Néanmoins, l'économie allemande devrait augmenter de 1,5% en 2020 et la phase de ralentissement «sera de nouveau surmontée», tempère le ministre de l'Economie, Peter Altmaier.
Comme ses voisins, l'Allemagne dit pâtir du «ralentissement mondial dû aux conflits commerciaux et à l'impact négatif du processus du Brexit».
A domicile, malgré une solide demande intérieure qui porte la croissance, Berlin dit avoir «raté une rampe de lancement» en 2019 : entre autres, la sécheresse de 2018 a affecté le secteur stratégique de la chimie, quand l'entrée en vigueur de nouvelles normes européennes antipollution a désorganisé celui de l'automobile.
Sous-investissement chronique
Mais, en toile de fond, l'Allemagne est rattrapée par ses vieux démons: sa main d'oeuvre vieillissante et son sous-investissement chronique dans les infrastructures ou l'innovation, qui creuse son retard technologique et menace durablement son attractivité.
La première économie européenne a peut-être échappé de justesse à la récession technique, mais sa décennie dorée post-crise de 2008 est terminée: la hausse du PIB allemand est passée de 2,2% en 2017 à 1,4% en 2018.
«La phase de faiblesse que traverse actuellement l'économie allemande doit servir de signal d'alarme», a reconnu le ministre de l'Economie.
Un sursaut est d'ailleurs réclamé de plus en plus ouvertement par le Fonds monétaire international (FMI) qui, comme les partenaires européens, redoute que l'accès de faiblesse allemand ne contamine durablement le reste de la zone euro.
Le FMI presse donc l'Allemagne de lancer un plan de relance et d'investissements, ce dont Berlin a les moyens compte tenu de son confortable excédent budgétaire.
Duel de ministres
Mais, sur ce sujet, deux ministres et deux approches s'opposent de plus en plus ouvertement.
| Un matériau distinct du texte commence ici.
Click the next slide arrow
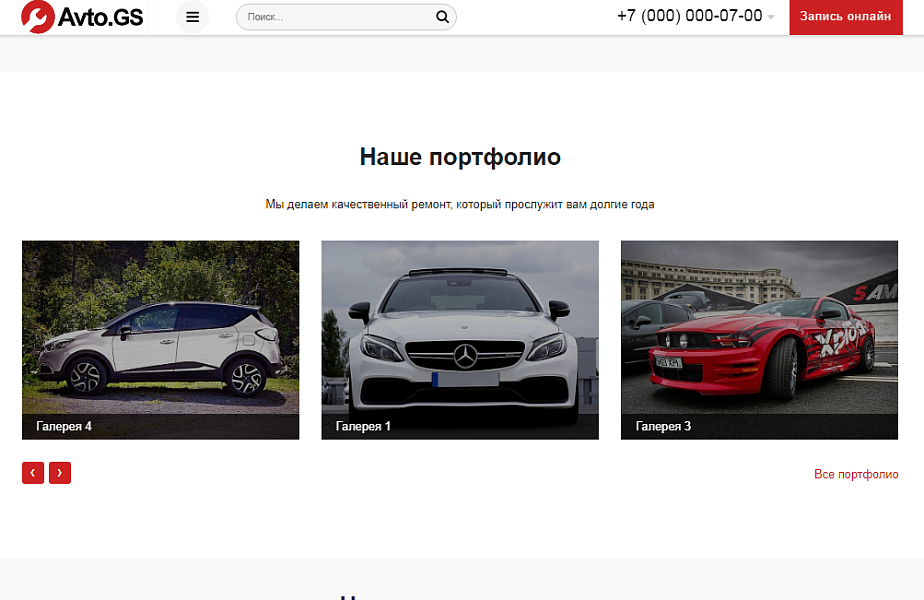 tap(60, 472)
Aux finances, le social-démocrate Olaf Scholz refuse de céder aux pressions et met en avant des investissements déjà en nette hausse, dans les infrastructures, l'énergie ou l'innovation.
«Nous ne sommes pas en récession, notre croissance ralentit», a-t-il martelé la semaine dernière lors d'une réunion des pays du G20 à Washington, assurant que l'Allemagne «avait déjà fait ce qu'on lui a demandé de faire».
A l'inverse, le ministre conservateur de l'Economie reconnaît lui depuis janvier que le coup de froid actuel nécessitera des mesures plus ambitieuses et des incitations pour les entreprises.
Dans une critique voilée inhabituelle lors de telles annonces macroéconomiques, Peter Altmaier, un proche de la chancelière mais très critiqué au sein du gouvernement, a appelé les «autres ministères à participer de manière significative» à un effort de relance.
Sur ses tablettes, une réforme qu'il tente d'imposer en vain depuis des mois, un «crédit impôt recherche» pour les entreprises, destiné à la fois à soutenir l'innovation et à répondre à la concurrence fiscale étrangère.